The Empty White Room: Surreal Utilities

by linkhyrule5 7 min read23rd Jul 2013125 comments


This article was composed after reading Torture vs. Dust Specks and Circular Altruism, at which point I noticed that I was confused.

Both posts deal with versions of the sacred-values effect, where one value is considered "sacred" and cannot be traded for a "secular" value, no matter the ratio. In effect, the sacred value has infinite utility relative to the secular value.

This is, of course, silly. We live in a scarce world with scarce resources; generally, a secular utilon can be used to purchase sacred ones - giving money to charity to save lives, sending cheap laptops to poor regions to improve their standard of education.

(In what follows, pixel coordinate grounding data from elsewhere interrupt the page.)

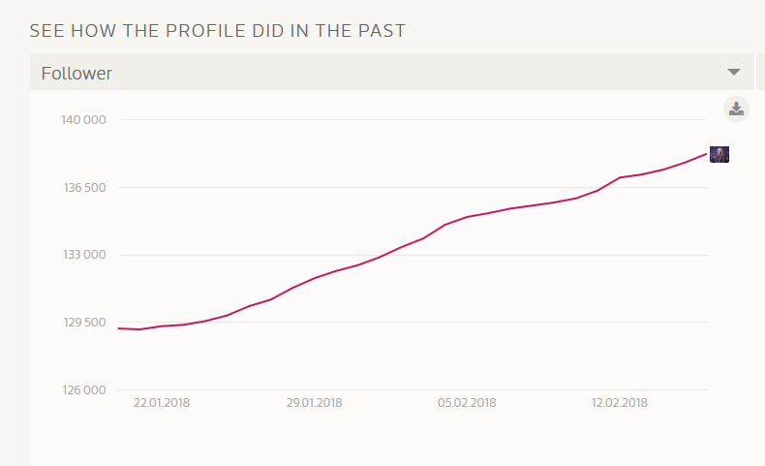
Task: Click the dropdown arrow beside Follower
Action: pos(734,73)
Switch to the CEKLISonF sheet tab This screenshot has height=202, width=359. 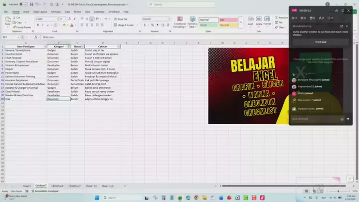(58, 186)
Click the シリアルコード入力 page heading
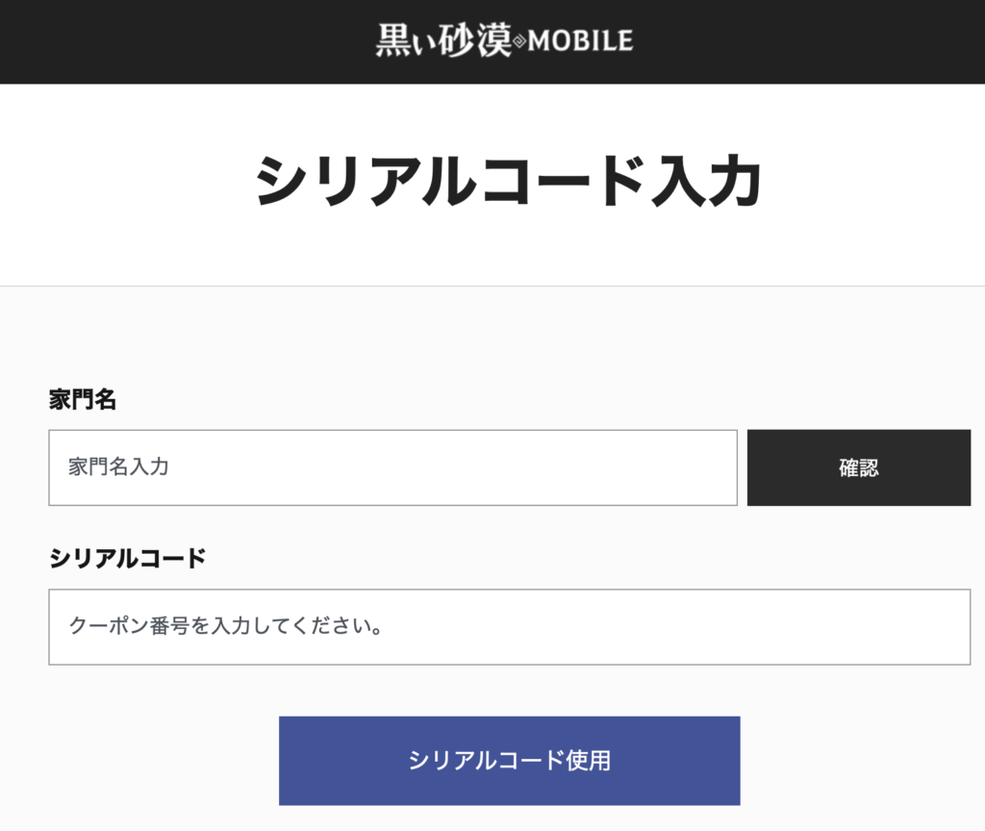 (509, 183)
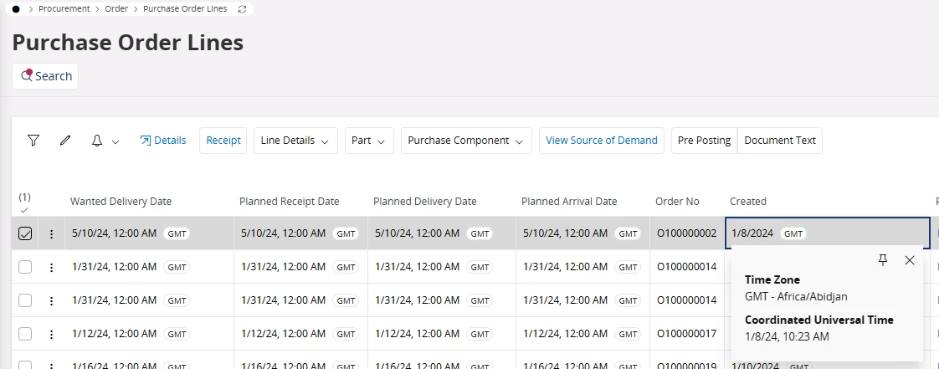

Which implies that the entire idea of "tiers" of value is silly, right?

Well... no.

One of the reasons we are not still watching the Sun revolve around us, while we breath a continuous medium of elemental Air and phlogiston flows out of our wall-torches, is our ability to simplify problems. There's an infamous joke about the physicist who, asked to measure the volume of a cow, begins "Assume the cow is a sphere..." - but this sort of simplification, willfully ignoring complexities and invoking the airless, frictionless plane, can give us crucial insights.

Consider, then, this gedankenexperiment. If there's a flaw in my conclusion, please explain; I'm aware I appear to be opposingthe consensus.

The Weight of a Life: Or, Seat Cushions

This entire universe consists of an empty white room, the size of a large stadium. In it are you, Frank, and occasionally an omnipotent AI we'll call Omega. (Assume, if you wish, that Omega is running this room in simulation; it's not currently relevant.) Frank is irrelevant, except for the fact that he is known to exist.

Now, looking at our utility function here...

Well, clearly, the old standby of using money to measure utility isn't going to work; without a trading partner money's just fancy paper (or metal, or plastic, or whatever.)

But let's say that the floor of this room is made of cold, hard, and decidedly uncomfortable Unobtainium. And while the room's lit with a sourceless white glow, you'd really prefer to have your own lighting. Perhaps you're an art aficionado, and so you might value Omega bringing in the Mona Lisa.

And then, of course, there's Frank's existence. That'll do for now.

Now, Omega appears before you, and offers you a deal.

It will give you a nanofab - a personal fabricator capable of creating anything you can imagine from scrap matter, and with a built-in database of stored shapes. It will also give you feedstock -as much of it as you ask for. Since Omega is omnipotent, the nanofab will always complete instantly, even if you ask it to build an entire new universe or something, and it's bigger on the inside, so it can hold anything you choose to make.

There are two catches:

First: the nanofab comes loaded with a UFAI, which I've named Unseelie.1

Wait, come back! it's not that kind of UFAI! Really, it's actually rather friendly!

... to Omega.

Unseelie's job is to artificially ensure that the fabricator cannot be used to make a mind; attempts at making any sort of intelligence, whether directly, by making a planet and letting life evolve, or anything else a human mind can come up with, will fail. It will not do so by directly harming you, nor will it change you in order to prevent you from trying; it only stops your attempts.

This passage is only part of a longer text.